Document -
* * *

[PATCH 2.6.20-rc5 1/4] futex priority based wakeup

[Date Prev][Date Next][Thread Prev][Thread Next][Date Index][Thread Index]

 



Hi,

Today, all threads waiting for a given futex are woken in FIFO order (first
waiter woken first) instead of priority order.

This patch makes use of plist (pirotity ordered lists) instead of simple list in
futex_hash_bucket.

All non-RT threads are stored with priority MAX_RT_PRIO, causing them to be
woken last, in FIFO order (RT-threads are woken first, in priority order).

---

 futex.c |   78 ++++++++++++++++++++++++++++++++++++++++------------------------
 1 file changed, 49 insertions(+), 29 deletions(-)

---

Signed-off-by: Sébastien Dugué <[email protected]>
Signed-off-by: Pierre Peiffer <[email protected]>

---
Index: linux-2.6/kernel/futex.c
===================================================================
--- linux-2.6.orig/kernel/futex.c	2007-01-17 09:39:57.000000000 +0100
+++ linux-2.6/kernel/futex.c	2007-01-17 09:44:25.000000000 +0100
@@ -106,12 +106,12 @@ struct futex_pi_state {
  * we can wake only the relevant ones (hashed queues may be shared).

* * *

Set tasks -
a – List every bracketed navigation link that appears near the top of the futex patch message.
b – Carry on writing the futex patch message from its last line.

Source material -
* * *

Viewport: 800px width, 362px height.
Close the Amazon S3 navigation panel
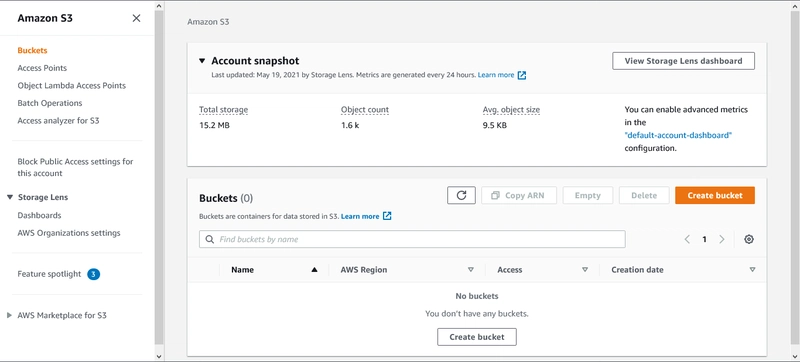[x=136, y=18]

* * *

Results for the exercise -
a – Date Prev, Date Next, Thread Prev, Thread Next, Date Index, Thread Index

b –
  *
  * A futex_q has a woken state, just like tasks have TASK_RUNNING.
- * It is considered woken when list_empty(&q->list) || q->lock_ptr == 0.
+ * It is considered woken when plist_node_empty(&q->list) || q->lock_ptr == 0.
  * The order of wakup is always to make the first condition true, then
  * wake up q->waiters, then make the second condition true.
  */
 struct futex_q {
-	struct list_head list;
+	struct plist_node list;
 	wait_queue_head_t waiters;

 	/* Which hash list lock to use: */
@@ -133,8 +133,8 @@ struct futex_q {
  * Split the global futex_lock into every hash list lock.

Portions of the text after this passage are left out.